[gmx-users] Principal Component Analysis

Mon Aug 13 18:37:52 CEST 2007

Hello,

I have a question concerning principal component analysis.

In principal component analysis (PCA) it is assumed that the coordinates along
each degree of freedom are Gaussianly distributed. If the data does not follow
a normal distribution, PCA may not identify the correct principal modes since
the largest variances do not correspond to the meaningful axes (e.g. J. Chem.
Phys. (2006) 124, 024910).
However, PCA is frequently applied to systems involving significant anharmonic
motions. Even for native state simulations, anharmonic fluctuations are
identified when projected along the principal axes (e.g. Proteins (1993) 17,
412-425). Some researcher applied the method to complete unfolding trajectories
(e.g. J. Mol. Biol. (1999) 290, 283-304).

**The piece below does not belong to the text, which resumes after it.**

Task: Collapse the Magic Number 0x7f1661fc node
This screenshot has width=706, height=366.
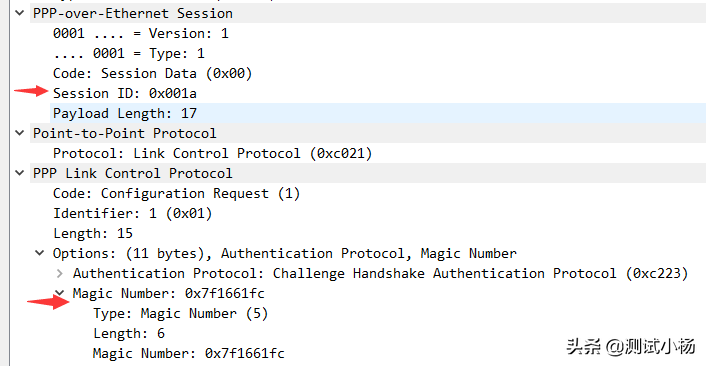Action: click(x=60, y=293)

Especially in the case of unfolding
trajectories, I would expect that the coordinates corresponding to a certain
degree of freedom do not follow a Gaussian distribution.
My question is: Why can we (successfully) apply PCA to MD (unfolding)
trajectories?

Thank you for your help.

-Matthias

--------------------------------------------------------------------------------
Matthias M. Waegele
Graduate Student
Gai Research Group http://gailab4.chem.upenn.edu/
Department of Chemistry
University of Pennsylvania
231 South 34th Street
Philadelphia, PA 19104-6323
--------------------------------------------------------------------------------